**Problem details**
Rewrite all of the material below with every "icon" renamed to "symbol", leaving everything else unchanged and omitting the pictures.

**Data for this exercise**
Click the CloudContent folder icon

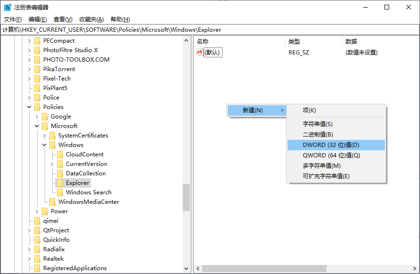(x=60, y=155)
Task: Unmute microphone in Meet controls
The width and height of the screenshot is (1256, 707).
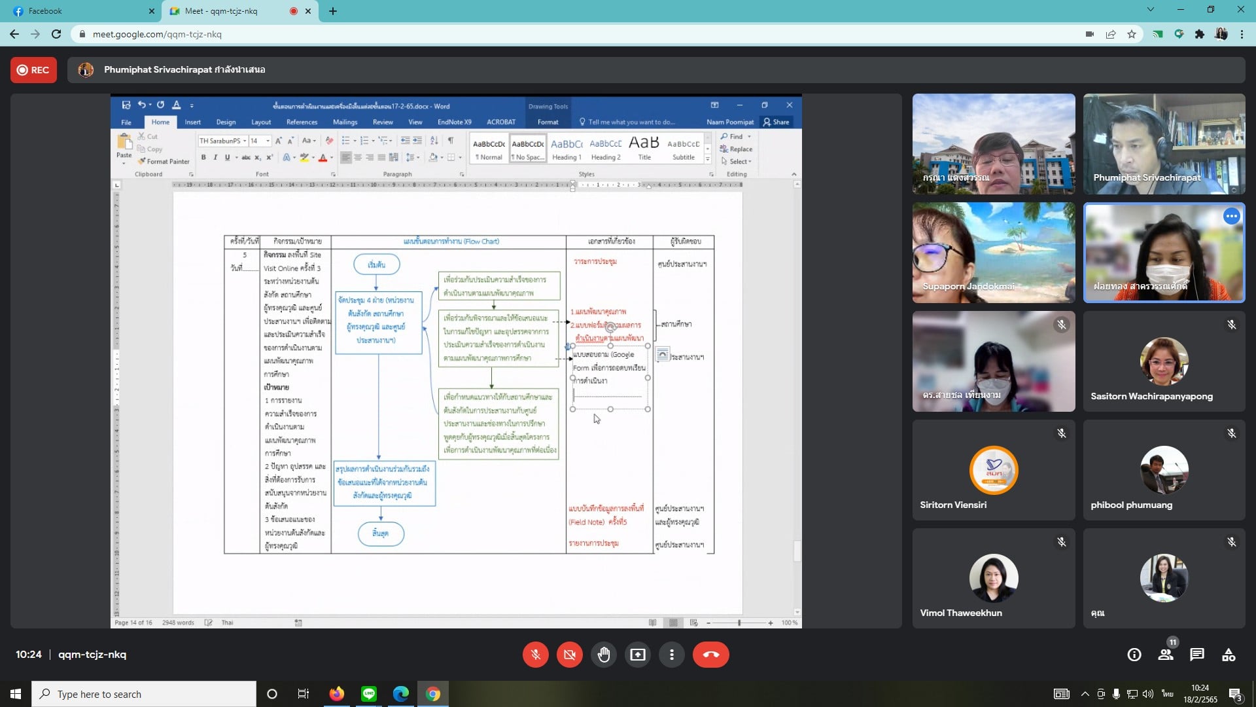Action: pyautogui.click(x=535, y=655)
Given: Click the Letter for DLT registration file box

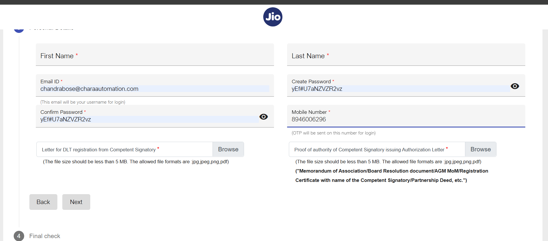Looking at the screenshot, I should (125, 150).
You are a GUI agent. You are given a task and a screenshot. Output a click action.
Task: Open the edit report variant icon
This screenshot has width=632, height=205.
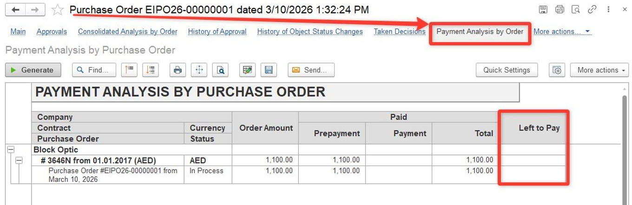coord(248,70)
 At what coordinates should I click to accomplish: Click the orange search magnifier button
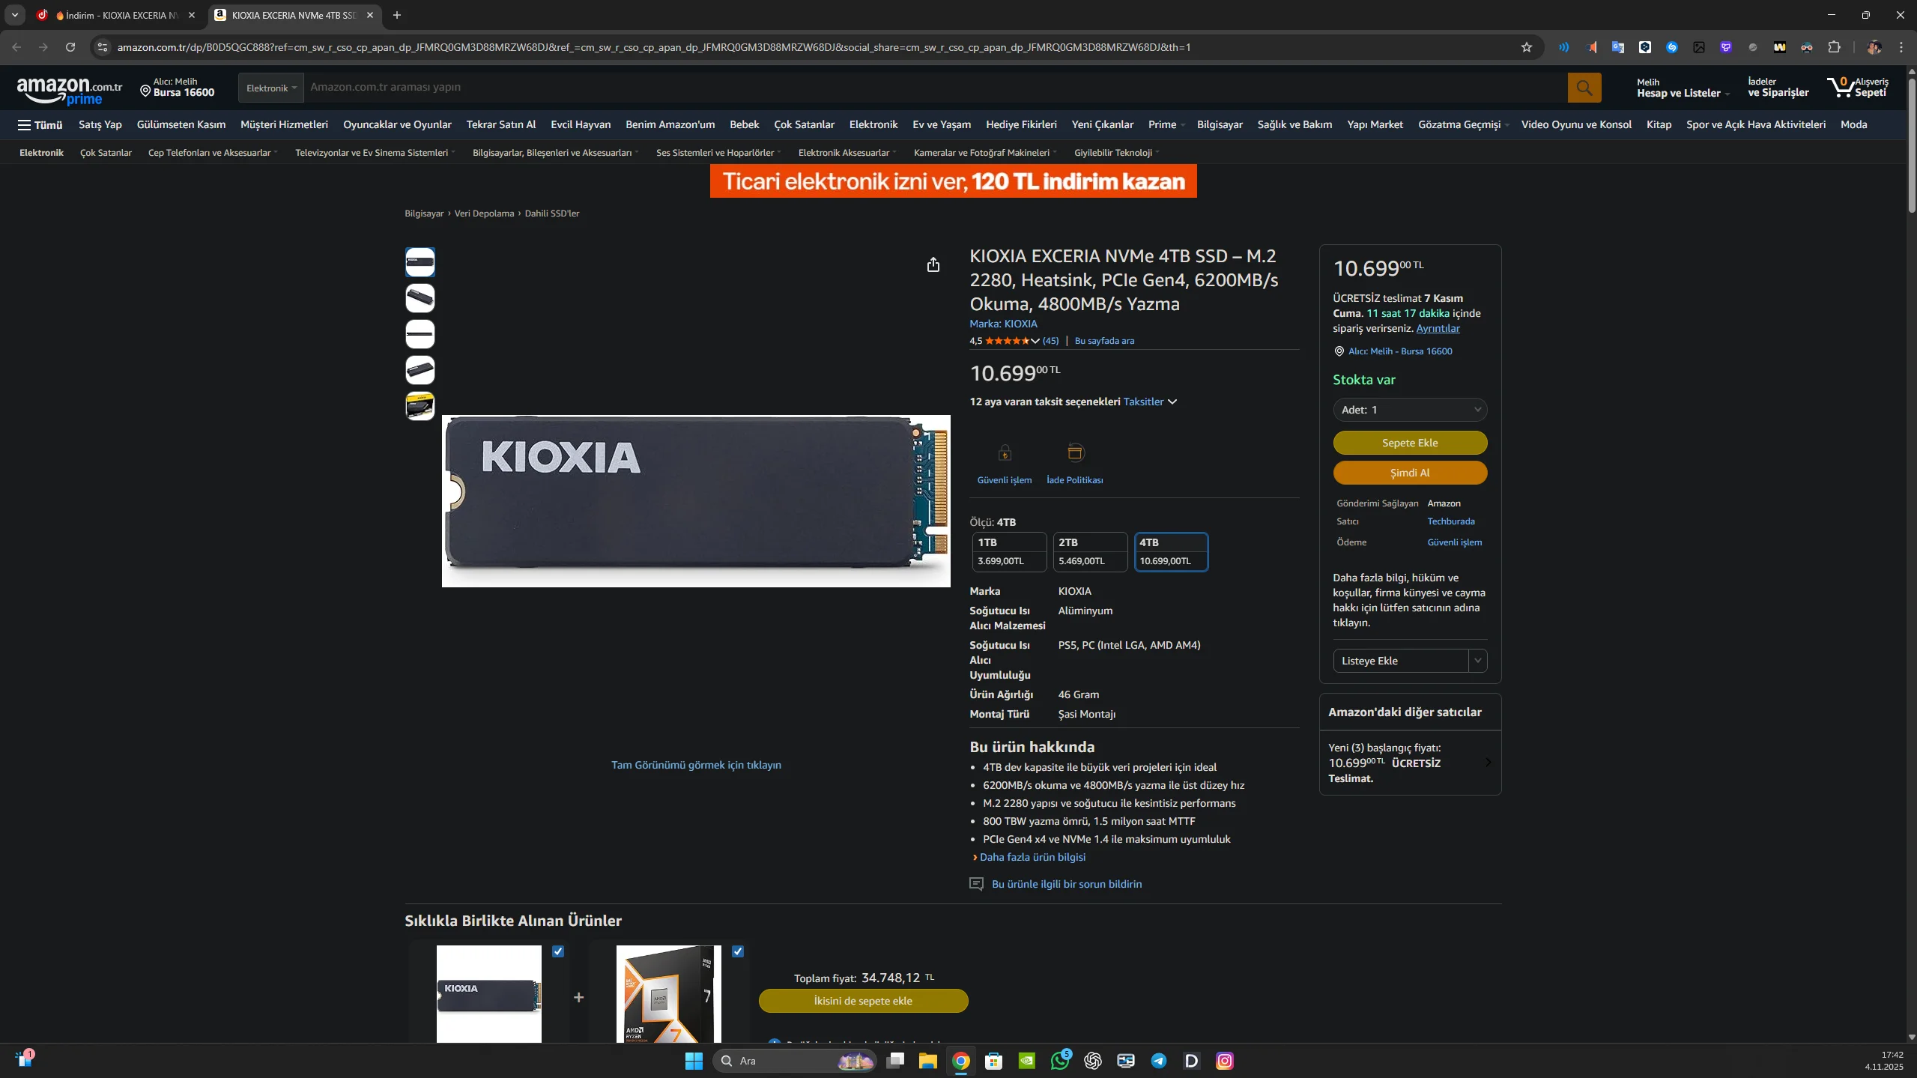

**Exercise output**
Click the CloudContent folder symbol

(x=60, y=155)
Task: Unmute microphone in Meet controls
The width and height of the screenshot is (1256, 707).
Action: pyautogui.click(x=535, y=655)
Given: Click the Letter for DLT registration file box

Looking at the screenshot, I should (125, 150).
You are a GUI agent. You are given a task and a screenshot. Output a click action.
Task: Open the edit report variant symbol
This screenshot has width=632, height=205.
coord(248,70)
 At what coordinates should I click to accomplish: Click the orange search magnifier button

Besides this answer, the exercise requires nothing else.